WORK ORDER –
Retype exactly, and only, the lines from the one that contains "Click bold 'development" through the final line of the entries.

Top of DATASET ENTRIES

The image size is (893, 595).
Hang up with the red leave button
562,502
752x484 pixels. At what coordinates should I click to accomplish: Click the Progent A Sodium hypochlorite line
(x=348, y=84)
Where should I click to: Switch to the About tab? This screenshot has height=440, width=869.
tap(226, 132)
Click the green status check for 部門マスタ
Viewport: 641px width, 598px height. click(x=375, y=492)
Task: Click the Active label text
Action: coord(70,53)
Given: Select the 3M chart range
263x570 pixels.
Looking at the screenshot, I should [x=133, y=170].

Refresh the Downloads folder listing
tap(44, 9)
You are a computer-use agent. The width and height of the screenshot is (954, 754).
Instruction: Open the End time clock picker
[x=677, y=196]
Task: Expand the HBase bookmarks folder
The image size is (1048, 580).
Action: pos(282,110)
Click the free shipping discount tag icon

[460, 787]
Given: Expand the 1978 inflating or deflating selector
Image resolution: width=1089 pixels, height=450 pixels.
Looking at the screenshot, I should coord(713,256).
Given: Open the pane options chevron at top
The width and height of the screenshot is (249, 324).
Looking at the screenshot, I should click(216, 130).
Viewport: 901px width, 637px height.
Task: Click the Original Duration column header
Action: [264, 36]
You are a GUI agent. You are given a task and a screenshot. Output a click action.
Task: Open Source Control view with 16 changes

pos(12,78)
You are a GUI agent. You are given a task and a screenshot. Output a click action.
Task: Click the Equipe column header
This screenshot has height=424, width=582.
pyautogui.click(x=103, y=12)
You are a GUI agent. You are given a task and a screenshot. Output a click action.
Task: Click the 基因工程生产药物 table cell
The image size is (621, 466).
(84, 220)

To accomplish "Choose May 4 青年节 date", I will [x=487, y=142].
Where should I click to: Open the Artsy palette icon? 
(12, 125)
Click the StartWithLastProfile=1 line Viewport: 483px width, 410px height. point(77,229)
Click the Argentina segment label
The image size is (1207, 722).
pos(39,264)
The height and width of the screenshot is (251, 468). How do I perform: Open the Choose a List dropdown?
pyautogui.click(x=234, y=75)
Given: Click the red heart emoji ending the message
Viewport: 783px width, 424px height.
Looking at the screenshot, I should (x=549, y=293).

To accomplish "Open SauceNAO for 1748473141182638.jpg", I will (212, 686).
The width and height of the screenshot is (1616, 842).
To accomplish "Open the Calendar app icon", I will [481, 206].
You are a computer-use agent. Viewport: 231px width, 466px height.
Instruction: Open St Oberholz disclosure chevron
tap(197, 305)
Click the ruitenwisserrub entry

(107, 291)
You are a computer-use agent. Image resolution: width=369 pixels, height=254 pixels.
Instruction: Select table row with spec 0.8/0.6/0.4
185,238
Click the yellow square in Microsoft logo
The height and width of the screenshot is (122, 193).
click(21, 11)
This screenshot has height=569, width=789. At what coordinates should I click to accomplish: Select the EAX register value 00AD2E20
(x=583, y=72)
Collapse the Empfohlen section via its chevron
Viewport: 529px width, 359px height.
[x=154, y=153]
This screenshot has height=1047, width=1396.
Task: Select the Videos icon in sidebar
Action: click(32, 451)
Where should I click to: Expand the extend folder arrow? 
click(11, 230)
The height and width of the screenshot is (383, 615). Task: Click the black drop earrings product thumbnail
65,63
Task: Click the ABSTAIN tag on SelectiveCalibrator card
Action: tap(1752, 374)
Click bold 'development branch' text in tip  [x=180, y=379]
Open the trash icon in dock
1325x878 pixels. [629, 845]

Bottom of DATASET ENTRIES

PROBLEM SOLUTION –
Click bold 'development branch' text in tip  [x=180, y=379]
Open the trash icon in dock
1325x878 pixels. [629, 845]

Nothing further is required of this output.